Le Premier ministre israélien Benjamin Netanyahu a fustigé samedi les déclarations qualifiées de « haineuses » du guide de la République islamique d’Iran, Ali Khamenei, appelant à créer un État palestinien à la place d’Israël.
« Les déclarations haineuses du régime des ayatollahs en vue de détruire Israël renforcent notre détermination à tenir bon sur les besoins de sécurité de nos citoyens et à exiger qu’Israël soit reconnu comme État juif » dans tout accord de paix, a déclaré le Premier ministre, selon un communiqué officiel.
« Israël continuera à oeuvrer pour parvenir à la paix, en s’assurant que la paix et la sécurité de ses citoyens seront garanties pour les générations à venir », a-t-il poursuivi.

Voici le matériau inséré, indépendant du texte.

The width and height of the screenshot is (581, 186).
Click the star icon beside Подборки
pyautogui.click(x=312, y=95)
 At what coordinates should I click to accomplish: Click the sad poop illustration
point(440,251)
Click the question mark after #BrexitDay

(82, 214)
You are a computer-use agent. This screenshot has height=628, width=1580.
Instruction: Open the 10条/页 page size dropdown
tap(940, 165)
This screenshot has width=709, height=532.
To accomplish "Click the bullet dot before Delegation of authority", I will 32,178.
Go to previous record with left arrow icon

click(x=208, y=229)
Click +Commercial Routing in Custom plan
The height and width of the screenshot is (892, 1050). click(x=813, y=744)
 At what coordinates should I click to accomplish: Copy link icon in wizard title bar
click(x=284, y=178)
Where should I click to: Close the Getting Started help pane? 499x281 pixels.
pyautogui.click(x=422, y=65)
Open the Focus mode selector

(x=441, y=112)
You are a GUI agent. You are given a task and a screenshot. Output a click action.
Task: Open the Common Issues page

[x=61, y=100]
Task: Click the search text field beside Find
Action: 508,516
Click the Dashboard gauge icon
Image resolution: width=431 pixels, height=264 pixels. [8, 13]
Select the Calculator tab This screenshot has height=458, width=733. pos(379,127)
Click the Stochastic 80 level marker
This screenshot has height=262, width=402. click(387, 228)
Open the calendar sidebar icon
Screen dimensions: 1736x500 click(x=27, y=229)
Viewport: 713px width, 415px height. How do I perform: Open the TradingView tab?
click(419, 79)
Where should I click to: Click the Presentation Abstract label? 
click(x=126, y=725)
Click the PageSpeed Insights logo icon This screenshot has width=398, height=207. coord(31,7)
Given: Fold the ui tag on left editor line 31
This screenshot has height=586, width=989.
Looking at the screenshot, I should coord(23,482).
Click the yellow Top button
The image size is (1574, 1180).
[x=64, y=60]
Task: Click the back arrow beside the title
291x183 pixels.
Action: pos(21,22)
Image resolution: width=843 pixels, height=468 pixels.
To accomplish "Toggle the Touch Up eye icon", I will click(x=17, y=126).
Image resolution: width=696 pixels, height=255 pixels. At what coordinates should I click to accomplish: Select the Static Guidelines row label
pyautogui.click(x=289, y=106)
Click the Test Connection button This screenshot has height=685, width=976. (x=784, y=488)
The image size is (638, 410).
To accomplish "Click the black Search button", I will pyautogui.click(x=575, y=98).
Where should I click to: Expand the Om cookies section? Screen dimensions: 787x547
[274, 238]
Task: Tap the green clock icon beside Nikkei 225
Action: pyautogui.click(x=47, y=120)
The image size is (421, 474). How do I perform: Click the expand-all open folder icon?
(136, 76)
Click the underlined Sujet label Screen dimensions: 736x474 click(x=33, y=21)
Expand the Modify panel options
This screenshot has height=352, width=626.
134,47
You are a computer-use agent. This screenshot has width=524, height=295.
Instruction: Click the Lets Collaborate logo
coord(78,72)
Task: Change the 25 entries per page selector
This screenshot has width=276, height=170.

Tout plan aboutissant à diviser durablement la Palestine « est inacceptable », a réaffirmé samedi l’ayatollah Khamenei en ouvrant une conférence internationale à Téhéran, alors que l’ONU discute d’une demande d’adhésion d’un État de Palestine. « Tout plan qui prévoirait deux gouvernements (…) ne serait qu’une acceptation d’un gouvernement sioniste sur la terre de la Palestine », a ajouté le numéro un iranien en qualifiant à nouveau Israël de « tumeur cancéreuse » et de « menace permanente » pour la région, comme il le fait à chacune de ses interventions sur le sujet. « Il va de soi que le peuple palestinien, comme il l’a fait à Gaza, pourra installer un gouvernement (…) sur toute parcelle de la terre de Palestine libérée », a ajouté le guide iranien. « Mais l’objectif final est de libérer toute la Palestine, de la Méditerranée à la mer Morte ». Fin août, le président iranien Mahmoud Ahmadinejad avait déjà affirmé que pour Téhéran, la reconnaissance éventuelle d’un État de Palestine par les Nations unies ne pourrait être qu’un « premier pas vers la libération de toute la Palestine (…) qui doit être un objectif sacré ».
La conférence internationale sur la Palestine, qui s’est ouverte samedi à Téhéran, rassemble des responsables parlementaires d’une vingtaine de pays ainsi que des figures palestiniennes comme le chef du Hamas, Khaled Mechaal, ou celui du Jihad islamique, Ramadan Abdallah.